Sen. Cruz concluded the letter by asking NPR to turn over documents and information regarding both its public and private funding sources no later than July 26, 2024.

To read the full letter to NPR, CLICK HERE.

To read Sen. Cruz's memo outlining NPR's private donations and corresponding news coverage, CLICK HERE.

Background

In December 2023, Sen. Cruz opened an investigation into the legality of the Corporation for Public Broadcasting's (CPB) mandate that radio and television stations must engage in affirmative action to qualify for grant funding. The letter revealed how CPB board members recently voted to modify existing affirmative action mandates for publicly funded media outlets like NPR as a workaround to state anti-DEI legislation.
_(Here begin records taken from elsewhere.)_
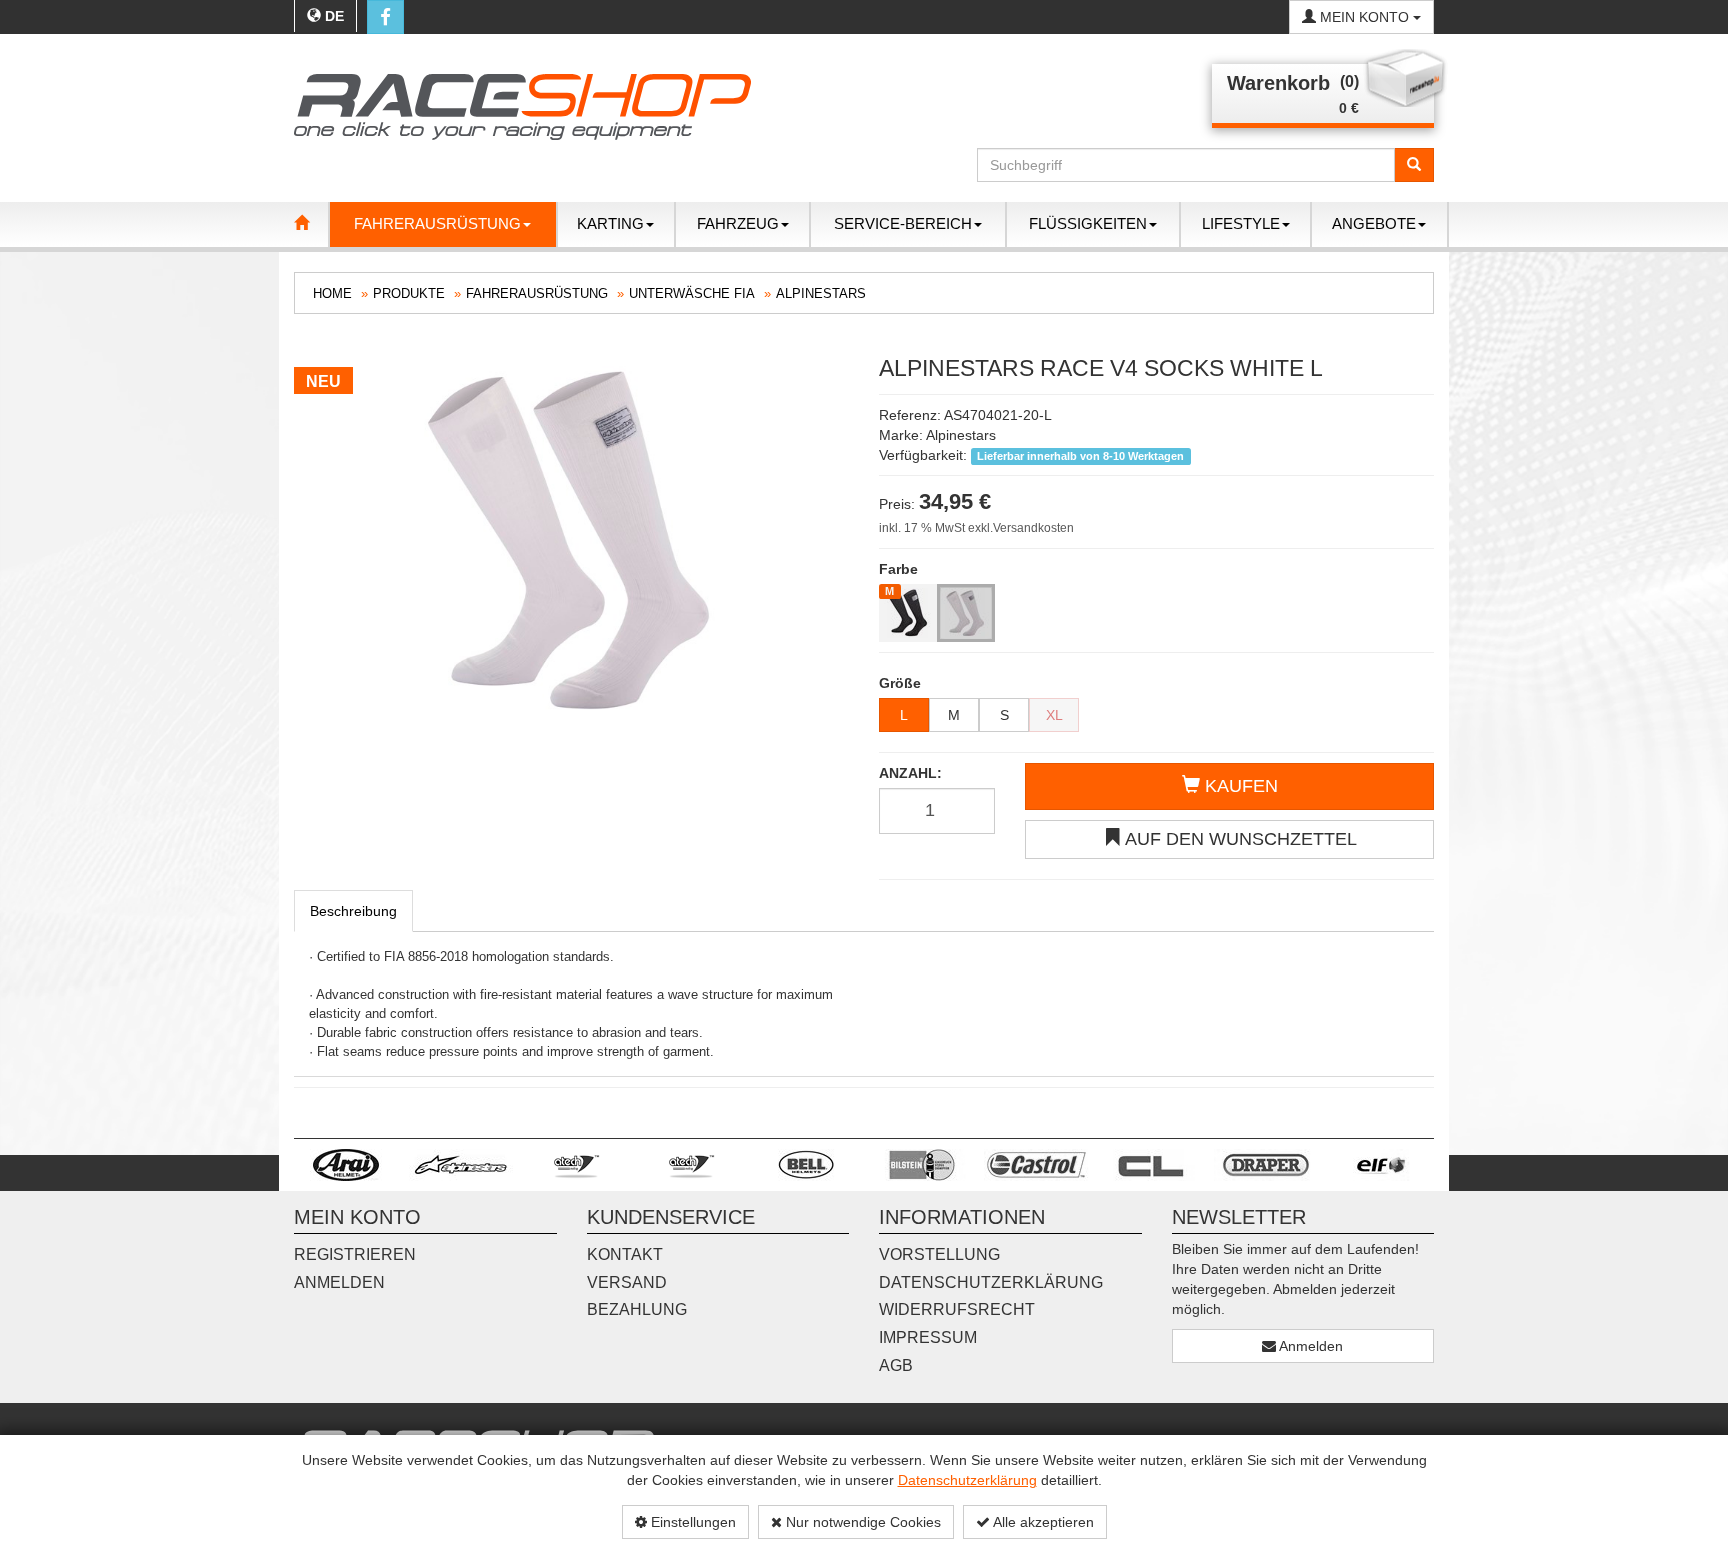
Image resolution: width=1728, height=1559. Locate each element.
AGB (896, 1365)
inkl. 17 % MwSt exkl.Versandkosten (976, 528)
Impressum (928, 1337)
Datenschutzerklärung (967, 1480)
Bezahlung (637, 1309)
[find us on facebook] (385, 17)
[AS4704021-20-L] (966, 613)
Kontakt (625, 1254)
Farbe (898, 569)
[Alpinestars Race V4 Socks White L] (571, 539)
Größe (900, 683)
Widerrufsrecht (957, 1309)
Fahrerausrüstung (537, 293)
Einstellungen (691, 1522)
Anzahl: (910, 773)
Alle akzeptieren (1042, 1522)
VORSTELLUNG (939, 1254)
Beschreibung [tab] (353, 911)
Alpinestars (821, 293)
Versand (627, 1282)
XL (1054, 715)
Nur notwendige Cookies (861, 1522)
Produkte (409, 293)
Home (332, 293)
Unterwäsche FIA (692, 293)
Last summer, the U.S. Supreme Court ruled that affirmative action, which considers traits like race as a plus-factor in college admissions or employment, violates the 14th Amendment's Equal Protection Clause.

In April, Sen. Cruz sent a letter questioning CPB about taxpayer-funded NPR's reporting, which has become increasingly liberal and partisan in recent years. NPR receives taxpayer funding through CPB. CPB falls under the jurisdiction of the Senate Commerce Committee.